Alain Roussel : J’ai proposé le transfert de la compétence au Conseil Communautaire en septembre 2013, alors même que l’Association des Maires Ruraux alertait massivement ses adhérents sur les risques du transfert automatique aux intercommunalités prévu par la loi ALUR. Ces mises en garde ont semé le doute parmi nos conseillers municipaux. Il a fallu faire preuve de pédagogie et d’écoute mutuelle. Finalement, mes collègues ont tous été convaincus de l’intérêt de cette démarche volontaire, résolument tournée vers l’avenir.
Jean-Claude Martin : Certains élus percevaient le PLUi comme une menace par rapport à leur maîtrise du territoire. Deux années de discussions ont ainsi été nécessaires pour les convaincre du bien-fondé de la démarche.
Notre longue culture intercommunale a facilité ce changement : créé en 1993, le Pays d’Alby – 11 communes et 13 000 habitants – a été la première communauté de commune de Haute-Savoie. Elle a fait ses preuves en mettant en place de nombreux équipements partagés (zones d’activités économiques, équipements sportifs, maison de retraite, crèche, compétences eau potable et assainissement…). L’élaboration du SCoT, approuvé en 2005, a également préparé les esprits, en invitant les élus à s’ouvrir davantage, à sortir de leur commune. Ils ont alors pris conscience du hiatus entre leur attachement à la commune et la vie de leurs administrés, qui recherchent un service sans se soucier de sa localisation exacte.
Quelques élus sont cependant restés opposés à ces arguments : nous avons alors décidé de passer, fin 2012, à la phase du vote, car celle de l’argumentation ne peut pas durer éternellement. Le transfert de compétence n’a pas été accepté à l’unanimité - au contraire de l’eau potable, transférée deux ans plus tôt - néanmoins une très large majorité a soutenu cette décision.
3. Comment prévoyez-vous d‘articuler l’élaboration de votre PLUi avec les autres politiques sectorielles (habitat, mobilité, paysage, trame verte et bleue, économie…) de votre territoire ?

******************************

CONSIGNES DE L'EXERCICE:
(1) Recopiez le passage de l'entretien sur le PLUi qui commence aux mots « 3. Comment prévoyez-vous » et s'arrête après « votre territoire ? », en remplaçant « mobilité » par « déplacements ».
(2) Prolongez l'entretien sur le PLUi en rédigeant ce qui suit sa dernière phrase.
Les lignes ci-dessous proviennent d'une source distincte de l'entretien sur le PLUi.

******************************

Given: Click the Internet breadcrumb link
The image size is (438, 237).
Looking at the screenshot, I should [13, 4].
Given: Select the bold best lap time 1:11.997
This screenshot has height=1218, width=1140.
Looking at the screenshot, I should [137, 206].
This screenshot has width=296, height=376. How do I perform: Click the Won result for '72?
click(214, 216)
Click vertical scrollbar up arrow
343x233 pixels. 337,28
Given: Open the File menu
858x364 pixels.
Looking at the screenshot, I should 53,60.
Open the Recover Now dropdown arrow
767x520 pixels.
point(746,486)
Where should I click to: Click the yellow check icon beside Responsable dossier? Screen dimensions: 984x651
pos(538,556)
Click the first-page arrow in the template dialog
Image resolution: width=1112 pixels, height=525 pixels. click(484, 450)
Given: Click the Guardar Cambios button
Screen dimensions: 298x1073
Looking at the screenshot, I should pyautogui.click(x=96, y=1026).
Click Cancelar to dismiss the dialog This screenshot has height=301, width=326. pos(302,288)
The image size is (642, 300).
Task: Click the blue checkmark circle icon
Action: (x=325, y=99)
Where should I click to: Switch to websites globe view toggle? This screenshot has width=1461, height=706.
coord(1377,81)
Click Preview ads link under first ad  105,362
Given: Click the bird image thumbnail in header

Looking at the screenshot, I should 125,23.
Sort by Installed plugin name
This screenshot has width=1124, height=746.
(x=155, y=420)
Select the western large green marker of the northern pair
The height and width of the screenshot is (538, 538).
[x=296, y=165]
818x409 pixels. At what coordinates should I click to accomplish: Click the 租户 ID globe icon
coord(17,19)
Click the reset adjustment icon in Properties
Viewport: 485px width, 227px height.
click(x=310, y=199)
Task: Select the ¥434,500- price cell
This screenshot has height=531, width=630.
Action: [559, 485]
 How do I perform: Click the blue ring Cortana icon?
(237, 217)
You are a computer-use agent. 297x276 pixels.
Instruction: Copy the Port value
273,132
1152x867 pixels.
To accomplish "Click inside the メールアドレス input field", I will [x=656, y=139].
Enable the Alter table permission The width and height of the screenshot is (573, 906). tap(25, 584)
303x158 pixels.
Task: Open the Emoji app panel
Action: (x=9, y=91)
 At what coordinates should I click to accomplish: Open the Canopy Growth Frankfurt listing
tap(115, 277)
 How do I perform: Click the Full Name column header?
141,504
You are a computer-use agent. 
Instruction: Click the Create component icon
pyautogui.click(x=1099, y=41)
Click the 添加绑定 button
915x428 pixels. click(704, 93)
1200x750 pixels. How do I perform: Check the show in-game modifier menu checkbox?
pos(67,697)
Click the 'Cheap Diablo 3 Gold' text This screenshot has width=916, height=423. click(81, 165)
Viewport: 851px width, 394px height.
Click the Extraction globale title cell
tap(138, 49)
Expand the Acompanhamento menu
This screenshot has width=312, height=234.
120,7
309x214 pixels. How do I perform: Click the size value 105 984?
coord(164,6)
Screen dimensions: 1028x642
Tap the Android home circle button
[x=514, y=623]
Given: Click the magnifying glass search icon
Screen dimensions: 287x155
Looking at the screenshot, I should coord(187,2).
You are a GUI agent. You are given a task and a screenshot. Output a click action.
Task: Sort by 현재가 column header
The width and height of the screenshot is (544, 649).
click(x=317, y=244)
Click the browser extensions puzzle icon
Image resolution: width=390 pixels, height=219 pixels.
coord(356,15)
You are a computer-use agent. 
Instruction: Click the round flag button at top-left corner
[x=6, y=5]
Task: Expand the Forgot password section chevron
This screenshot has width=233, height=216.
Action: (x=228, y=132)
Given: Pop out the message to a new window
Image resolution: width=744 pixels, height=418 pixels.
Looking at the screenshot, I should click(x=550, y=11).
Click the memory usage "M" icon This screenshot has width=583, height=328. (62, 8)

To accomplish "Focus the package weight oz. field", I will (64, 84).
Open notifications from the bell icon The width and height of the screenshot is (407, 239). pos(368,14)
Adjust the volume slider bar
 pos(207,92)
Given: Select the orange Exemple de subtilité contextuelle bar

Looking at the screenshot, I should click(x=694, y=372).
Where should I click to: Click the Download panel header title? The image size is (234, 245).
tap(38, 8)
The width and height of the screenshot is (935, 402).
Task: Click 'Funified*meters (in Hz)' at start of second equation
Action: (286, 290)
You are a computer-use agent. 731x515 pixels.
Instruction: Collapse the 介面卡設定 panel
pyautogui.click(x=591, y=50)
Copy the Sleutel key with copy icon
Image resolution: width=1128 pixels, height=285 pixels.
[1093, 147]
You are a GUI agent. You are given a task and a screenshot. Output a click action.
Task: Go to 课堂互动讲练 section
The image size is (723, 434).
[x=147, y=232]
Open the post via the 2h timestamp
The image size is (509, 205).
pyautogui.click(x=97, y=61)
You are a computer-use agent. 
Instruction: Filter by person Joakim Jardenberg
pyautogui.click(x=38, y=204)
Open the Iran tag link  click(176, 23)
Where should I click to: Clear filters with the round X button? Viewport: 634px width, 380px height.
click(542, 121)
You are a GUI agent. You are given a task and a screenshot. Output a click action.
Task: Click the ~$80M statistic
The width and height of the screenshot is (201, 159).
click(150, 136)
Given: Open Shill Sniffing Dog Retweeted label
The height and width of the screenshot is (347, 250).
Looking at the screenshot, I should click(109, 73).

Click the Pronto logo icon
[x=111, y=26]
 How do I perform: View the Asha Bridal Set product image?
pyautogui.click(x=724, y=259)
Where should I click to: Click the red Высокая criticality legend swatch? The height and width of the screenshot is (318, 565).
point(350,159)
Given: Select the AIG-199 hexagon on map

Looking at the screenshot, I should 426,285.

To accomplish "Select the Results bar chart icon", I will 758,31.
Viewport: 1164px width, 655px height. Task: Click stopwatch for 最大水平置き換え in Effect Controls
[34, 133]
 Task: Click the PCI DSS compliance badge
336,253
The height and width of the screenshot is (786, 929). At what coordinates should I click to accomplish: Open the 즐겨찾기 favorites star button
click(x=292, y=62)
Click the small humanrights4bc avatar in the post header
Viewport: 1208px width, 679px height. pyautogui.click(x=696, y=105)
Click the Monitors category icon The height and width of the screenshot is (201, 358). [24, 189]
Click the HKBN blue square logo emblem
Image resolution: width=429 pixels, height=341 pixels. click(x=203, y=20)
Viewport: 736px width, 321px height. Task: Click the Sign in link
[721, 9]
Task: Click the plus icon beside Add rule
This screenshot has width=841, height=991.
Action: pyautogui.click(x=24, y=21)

******************************

CORRIGÉ PAR CONSIGNE:
(1)
3. Comment prévoyez-vous d‘articuler l’élaboration de votre PLUi avec les autres politiques sectorielles (habitat, déplacements, paysage, trame verte et bleue, économie…) de votre territoire ?

(2)
Alain Roussel : Notre collectivité intervient dans de nombreux domaines. J’espère qu’avec l’aide des bureaux d’études qui seront prochainement recrutés, le PLUi permettra de structurer ces politiques dans une globalité d’action afin qu’élus, acteurs économiques, responsables associatifs, habitants… puissent imaginer ensemble un véritable projet d’avenir pour notre territoire.
Le paysage tient une place de premier plan dans notre démarche : grâce au soutien financier de l’Etat (appel à projet), nous avons lancé une démarche Plan de Paysage en janvier 2014 dont l’objectif est de servir d’introduction, voire de socle, à l’élaboration du PLUi. Les élus souhaitent en effet que le paysage devienne une ressource support de développement. Le paysage devra donc être au cœur du PLUi, tel un fil rouge. On le considérera bien sûr dans la phase de diagnostic et, surtout, on ne l’oubliera pas en préparant le PADD ; on s’interrogera sur les conséquences paysagères des OAP ; on intégrera des prescriptions du Plan de Paysage dans le règlement, etc.
Jean-Claude Martin : Nous souhaitons profiter de l’élaboration du PLUi pour aborder et articuler un large spectre de politiques publiques sur le territoire : paysage, agriculture, habitat, mobilité (en lien avec le conseil général et les collectivités voisines)…
Réfléchir simultanément à ces différentes politiques nous permettra de renforcer les orientations prises pour chacune d’entre elles : par exemple, l’intégration du PLH dans le PLUi facilitera l’anticipation d’un zonage adapté à nos objectifs en matière d’habitat.
4. Quelles sont vos attentes vis-à-vis de l’accompagnement pouvant être proposé par le Club PLUi et ses partenaires (apport d’outils méthodologiques, partage d’expérience…) ?
Alain Roussel : Le Club nous apporte déjà une visibilité et une reconnaissance : notre modeste territoire devient une ressource pour plusieurs collectivités qui nous sollicitent sur notre démarche. Il nous permettra de découvrir d’autres expériences et de s’en inspirer pour gagner en efficacité.
Jean-Claude Martin : Nous souhaiterions bénéficier de la présence d’un club territorialisé, d’un cadre d’échange pour le partage d’expériences locales. Nous sommes déjà en relation avec plusieurs communautés voisines.